The bill seeks to introduce information on sexuality, gender and consent to all schools regardless of ethos.

Updated: 2.00pm

A BILL THAT would prevent schools from using their religious ethos to avoid giving factual sex education to students progressed to the next stage in the Dáil today despite planned opposition from Fianna Fáil.

Some had expressed fear for the future of the bill after Fianna Fáil’s education spokesperson, Thomas Byrne, said the party would vote against the bill on the basis that the party supports many of its ideas but does not want the new curriculum put into law.

But fewer than 10 TDs claimed a formal division today, meaning that the bill could progress to the next stage – the Education and Skills Committee.

Members of Solidarity People Before Profit, the party that introduced the bill, have welcomed the development, claiming that efforts to encourage people to contact their TDs in support of the bill had worked.

Rights of students

The Provision of Objective Sex Education Bill guarantees the rights of students to receive factual and objective information on relationships and sexuality regardless of the school’s ethos, and contains provisions for education on consent, different types of sexuality and gender, the termination of pregnancy and different contraception methods.

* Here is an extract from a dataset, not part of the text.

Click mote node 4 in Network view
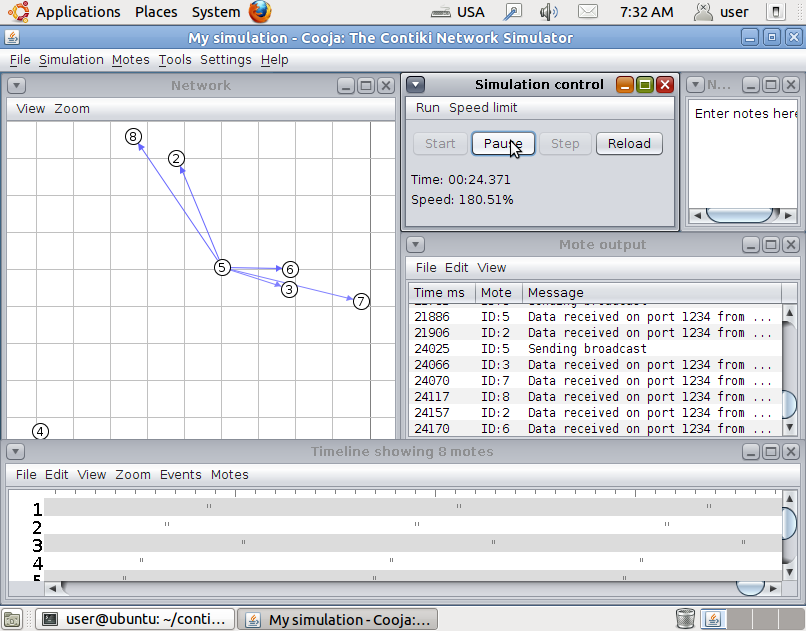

Introducing the bill yesterday, Solidarity TD Paul Murphy said that “sex education in Ireland is in the dark ages”. He said that students were entitled to a fact-based education regardless of the school’s ethos.

The current model, he said, is failing young people and wider society.

Solidarity People Before Profit TD Mick Barry had claimed Fianna Fáil would be seen as “dinosaurs” as his party’s bill was debated in the Dáil yesterday evening.

Byrne told TDs yesterday that Fianna Fáil believed putting the curriculum into law “goes against all precendent”.

We think it is bad precedent to set.

The curriculum should be created by the National Council for Curriculum and Assessment, he said, “which is effectively teachers, educationalists and professionals who will seek expert views from outside groups.”.

The council is currently carrying out a review of sex education in schools. Both the Citizens’ Assembly and the Oireachtas committee on the Eighth Amendment have called for improvements in sexual health and relationship education in schools.

Earlier this month, Education Minister Richard Bruton announced a major review of relationships and sexuality education (RSE) in schools.

The Union of Students in Ireland (USI) has expressed its support for the bill, stating that the group has had to play “catch-up” when information is not given to students before the enter college.